Massenzio

Dafato Team | 22 dic 2022

Tabella dei contenuti

Riassunto

Marco Aurelio Valerio Massenzio († 28 ottobre 312) fu un usurpatore e imperatore romano. Figlio dell'imperatore Massimiano, si fece proclamare imperatore a Roma il 28 ottobre 306 e governò sull'Italia e sul Nord Africa fino al 28 ottobre 312, a volte anche sulla Spagna. Non fu riconosciuto come imperatore dal più alto in grado Augusto Galerio e per questo motivo condusse una guerra civile permanente. Allo stesso tempo, si occupò intensamente dell'Italia, sua base di potere, e fece erigere grandi edifici nella città di Roma, sua residenza. Morì nella battaglia del Ponte Milvio nella lotta contro Costantino il Grande.

Salita

Massenzio nacque intorno al 278, l'anno esatto è sconosciuto. Era figlio del successivo imperatore Massimiano, originario della Pannonia inferiore, e di Eutropia, proveniente dalla Siria.

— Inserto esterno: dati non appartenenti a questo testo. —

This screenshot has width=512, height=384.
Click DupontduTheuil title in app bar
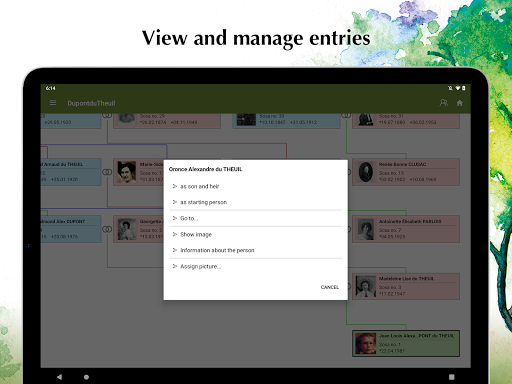pos(91,103)
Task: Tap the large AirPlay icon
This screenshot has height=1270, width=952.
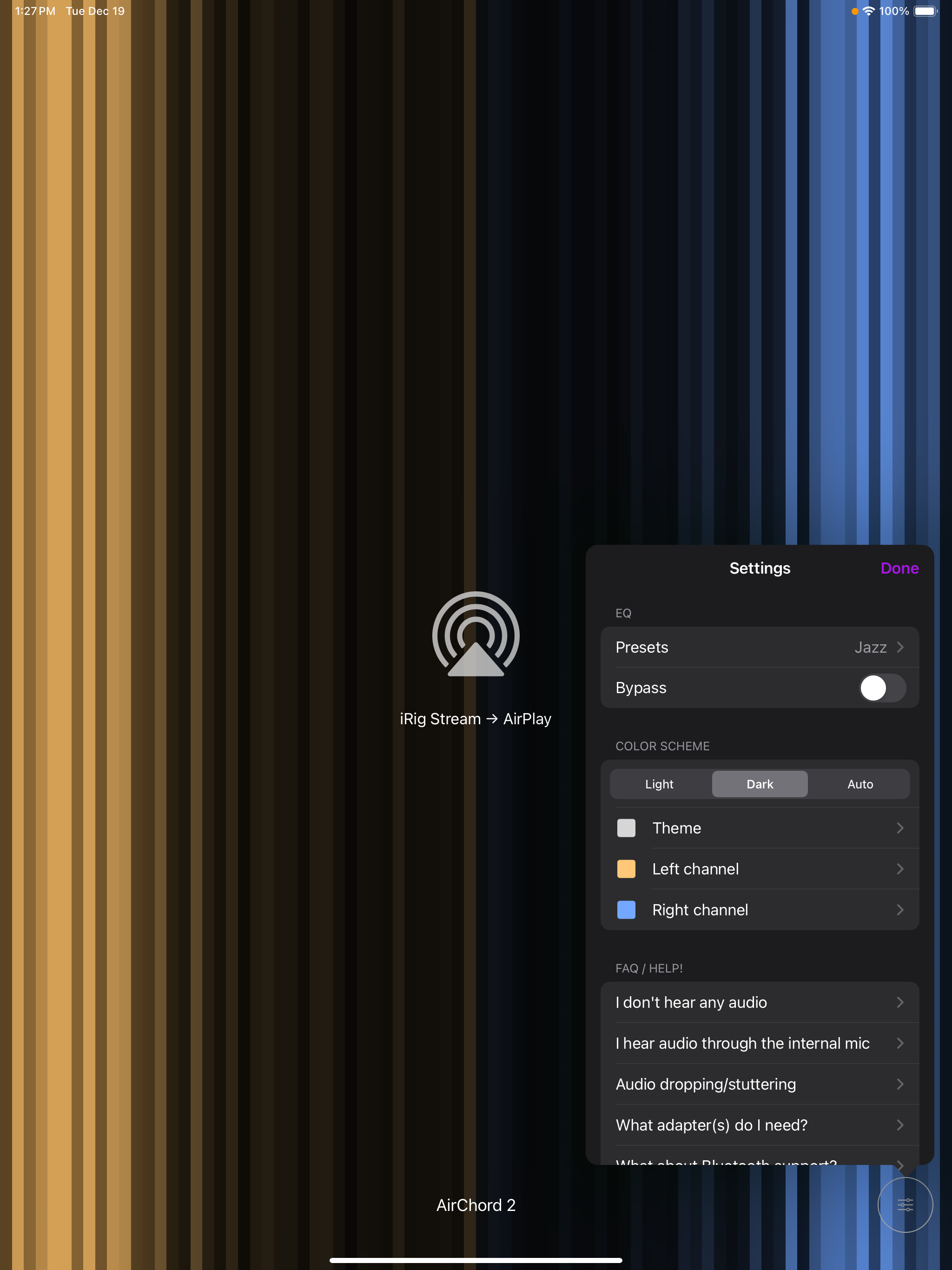Action: pyautogui.click(x=476, y=635)
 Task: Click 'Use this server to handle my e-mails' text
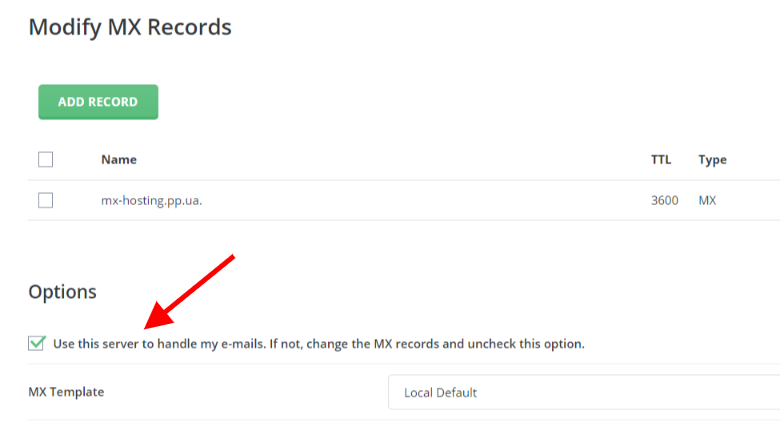(158, 343)
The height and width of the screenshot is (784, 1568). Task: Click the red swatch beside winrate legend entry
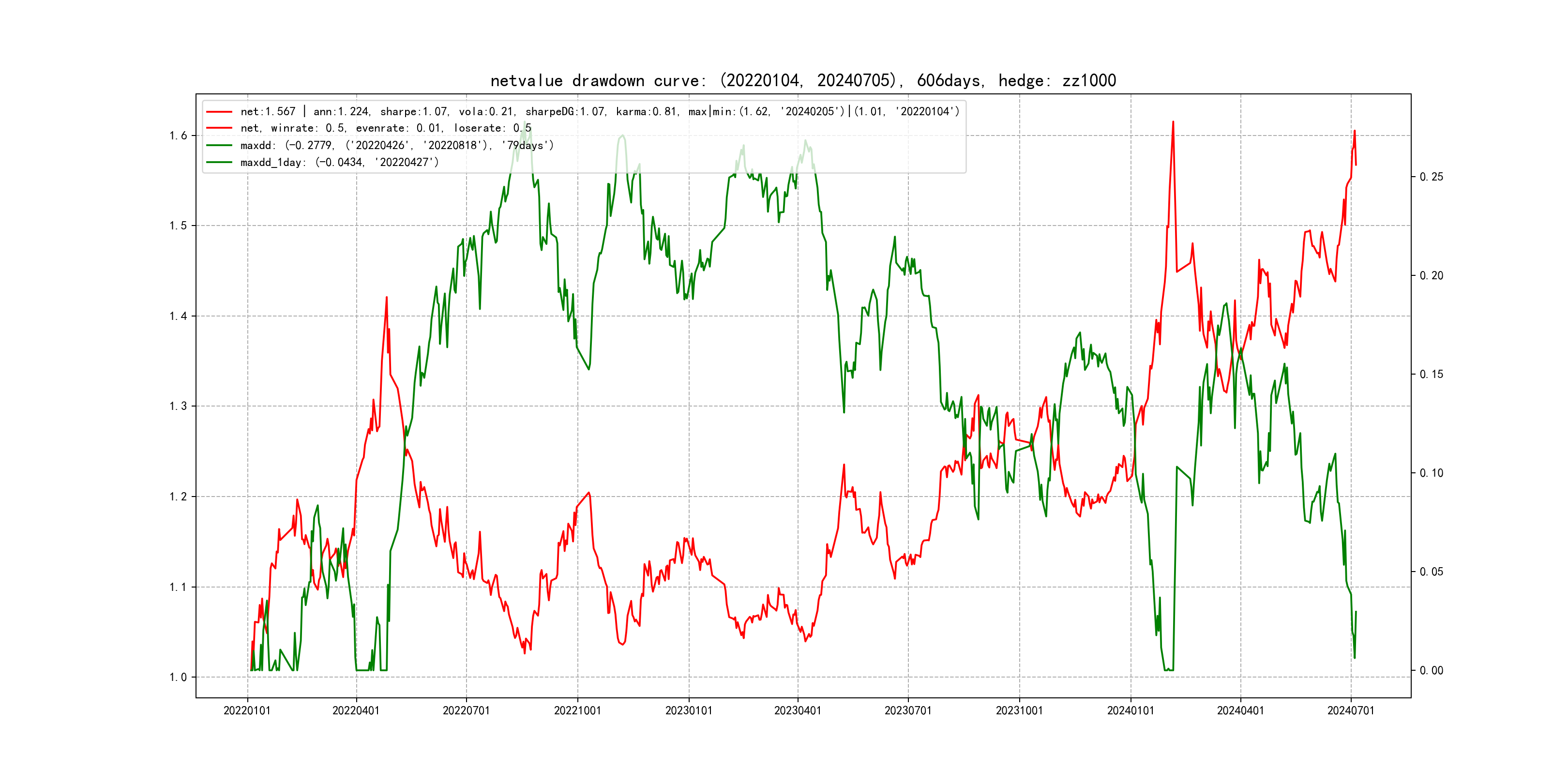click(219, 128)
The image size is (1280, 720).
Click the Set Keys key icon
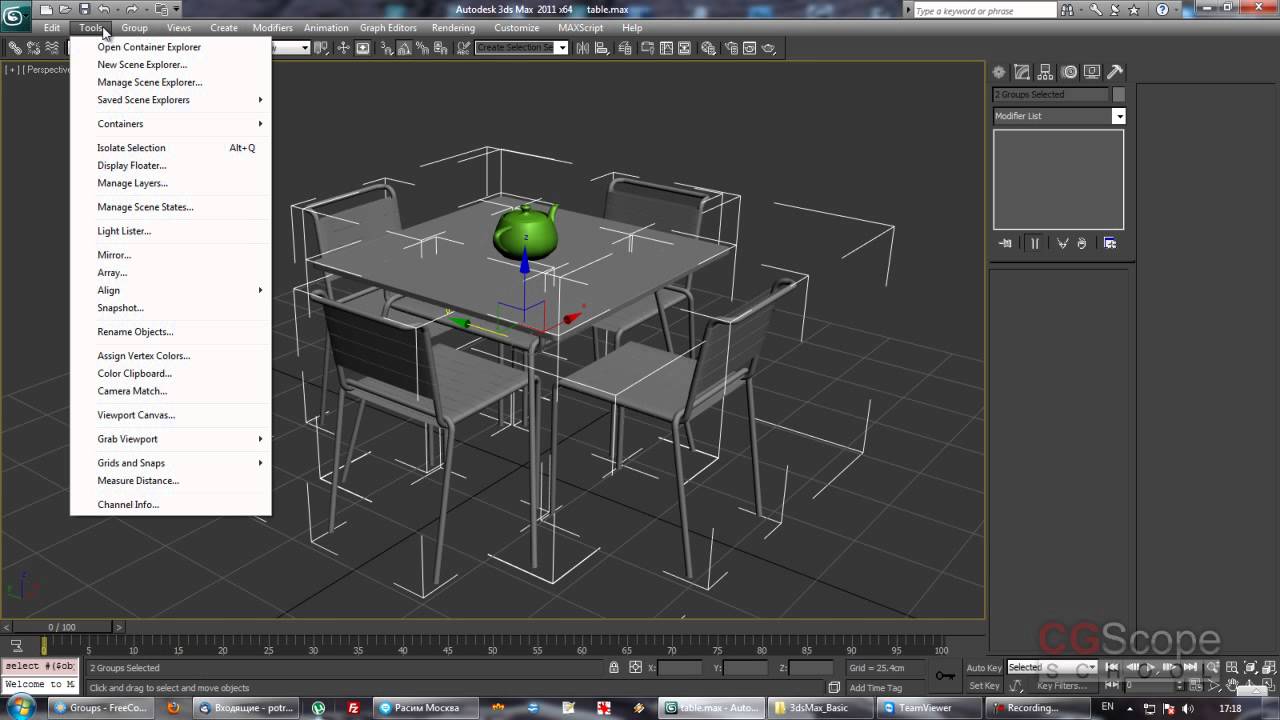(x=944, y=676)
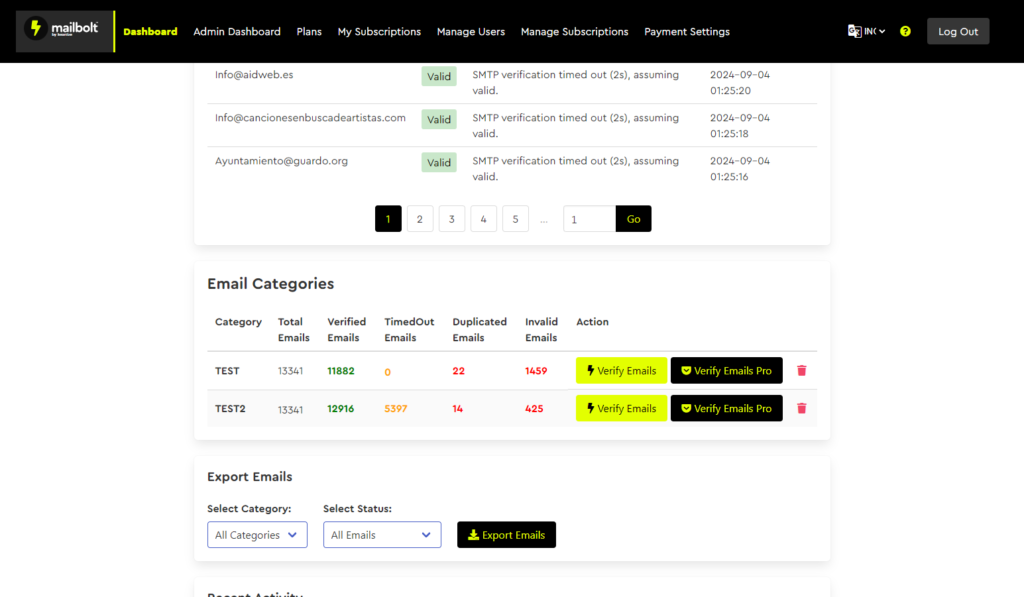Viewport: 1024px width, 597px height.
Task: Delete the TEST2 category using trash icon
Action: point(801,408)
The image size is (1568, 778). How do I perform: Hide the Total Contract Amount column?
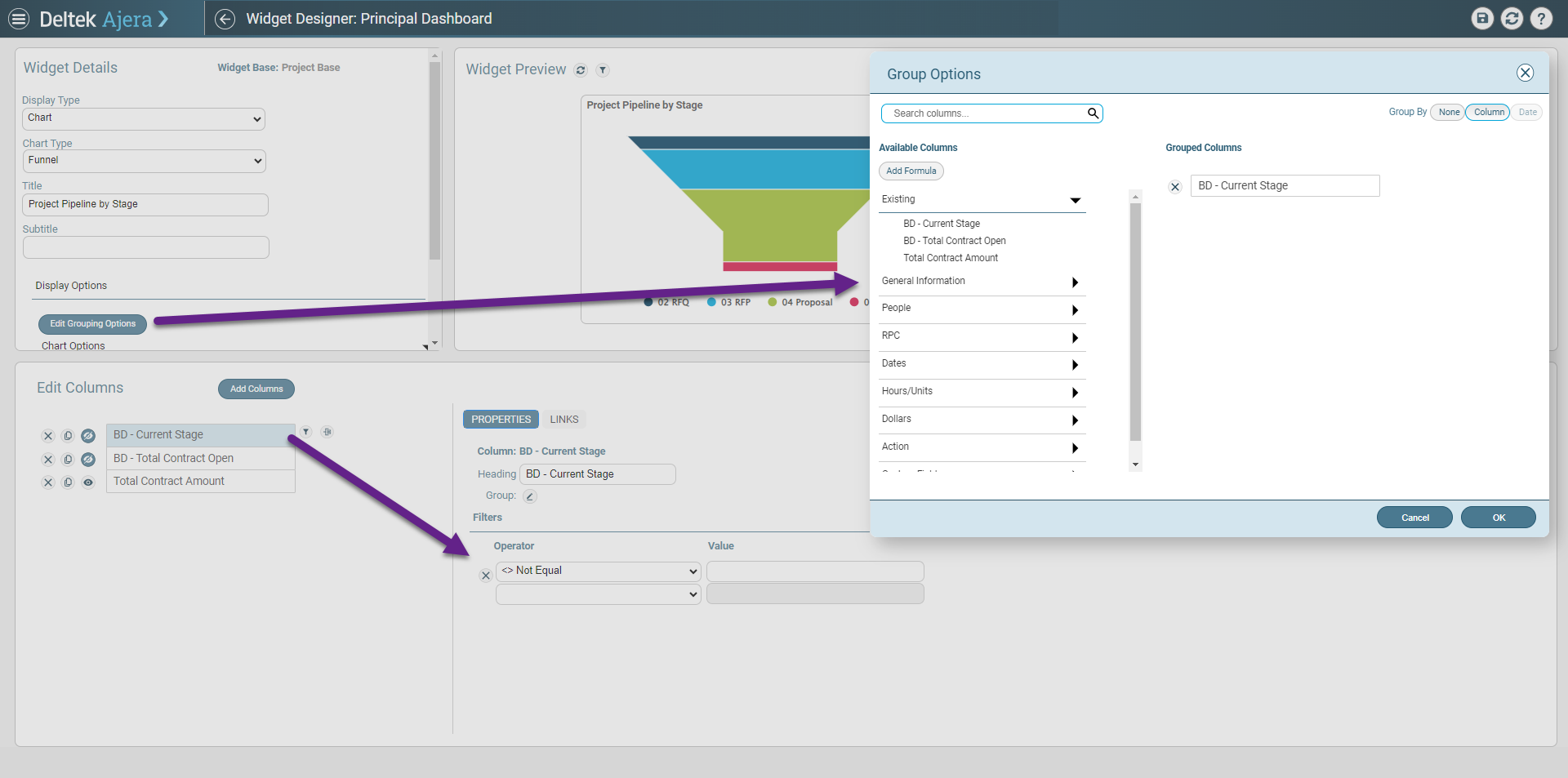coord(88,482)
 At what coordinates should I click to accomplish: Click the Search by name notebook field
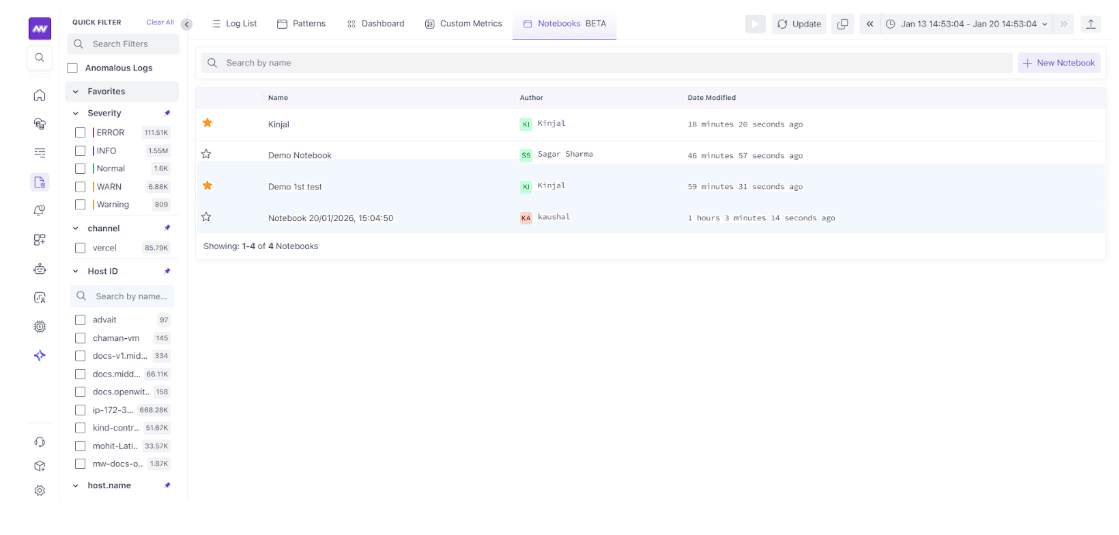tap(605, 63)
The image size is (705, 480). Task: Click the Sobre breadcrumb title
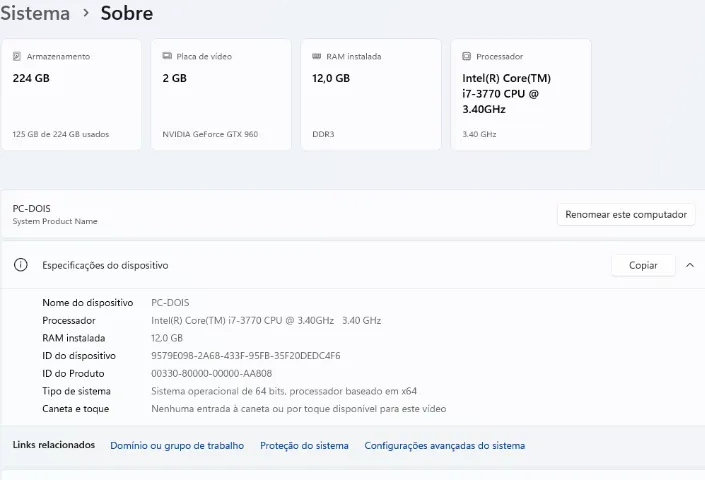[127, 13]
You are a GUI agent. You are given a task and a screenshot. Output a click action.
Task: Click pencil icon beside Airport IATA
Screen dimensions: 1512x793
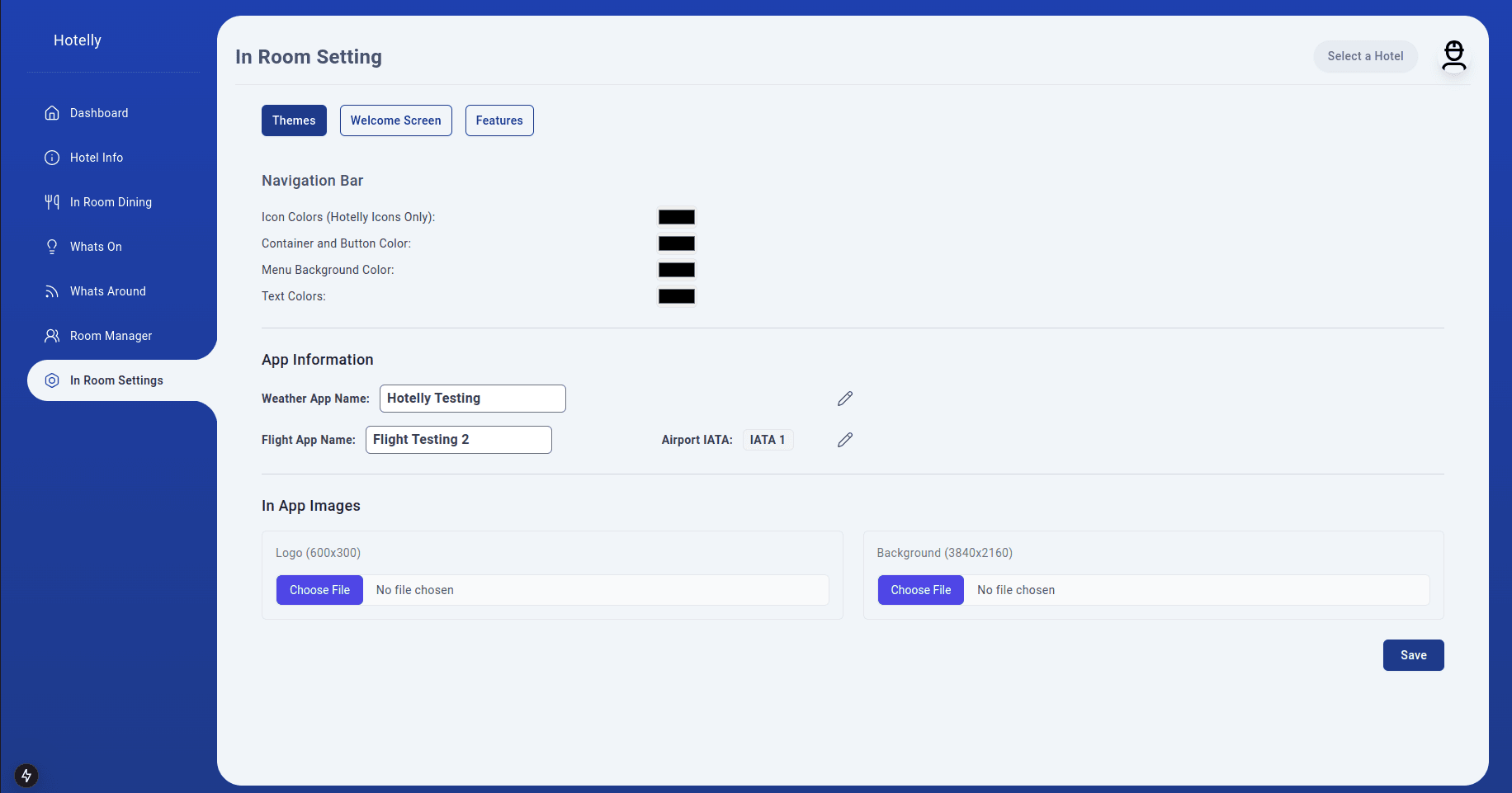coord(844,440)

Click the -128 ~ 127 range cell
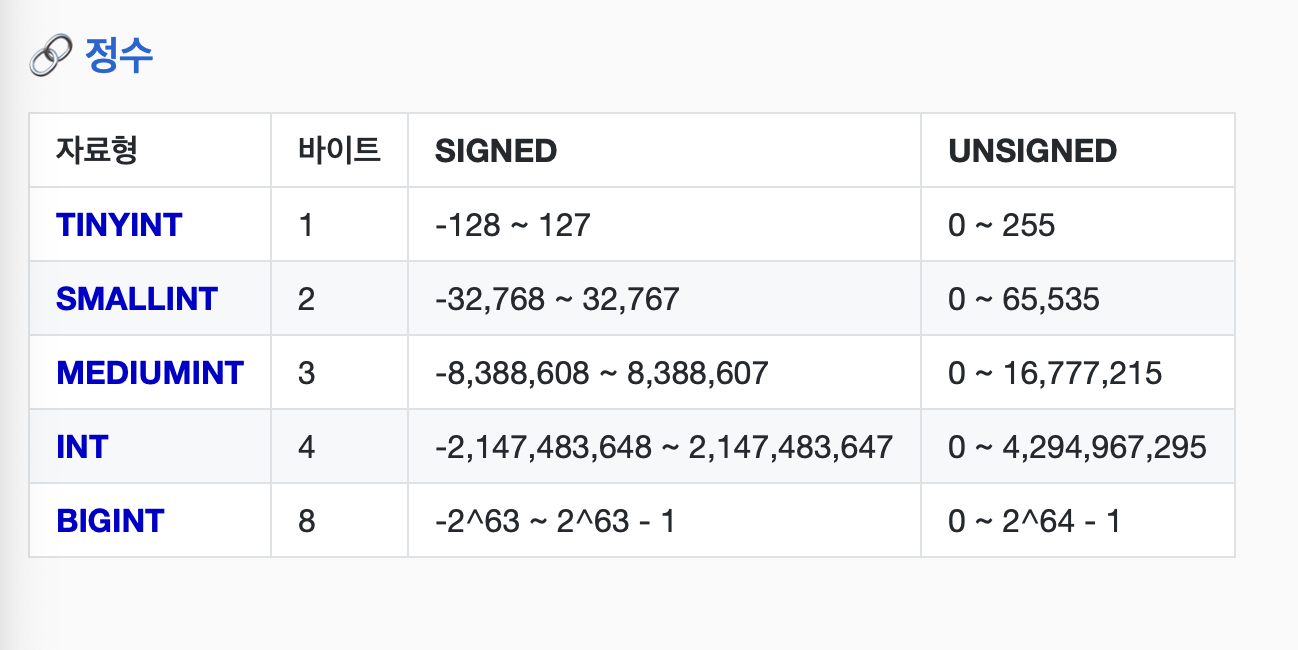(513, 225)
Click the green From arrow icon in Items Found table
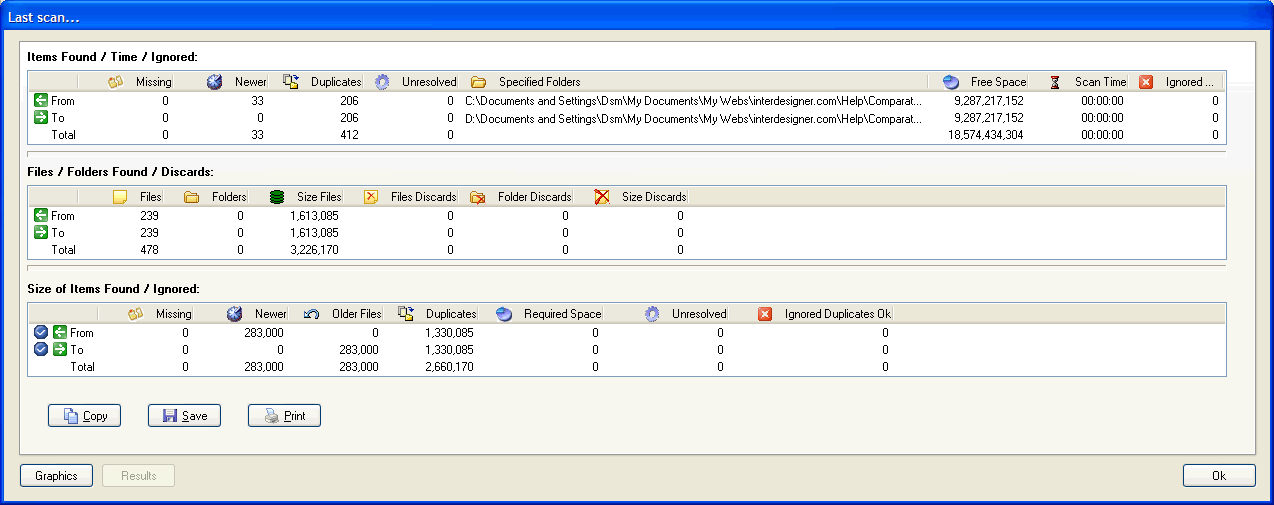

Massimiano fu elevato a imperatore da Diocleziano nel 285 e gli fu affidata l'amministrazione della metà occidentale dell'Impero romano. Costanzo I e Galerio completarono il sistema di Diocleziano di un regno di quattro imperatori, la cosiddetta tetrarchia, come "imperatori minori" (Caesares) dal 293.

Non è certo se Massenzio fosse considerato erede al trono in questo periodo. Ciò è supportato dal fatto che in un elogio funebre del 289 si parla di lui come successore e che sposò in giovane età (probabilmente intorno al 293) Valeria Massimilla, figlia dell'imperatore Galerio, rafforzando così ulteriormente il legame di parentela con gli imperatori. D'altra parte, il fatto che non si conoscano cariche civili o militari superiori ricoperte da Massenzio e che Diocleziano abbia apparentemente rifiutato per principio la successione nella tetrarchia in una fase iniziale depone contro questa ipotesi. Da Valeria Massimilla, Massenzio ebbe due figli, Valerio Romolo (293-309 circa) e uno più giovane dal nome sconosciuto.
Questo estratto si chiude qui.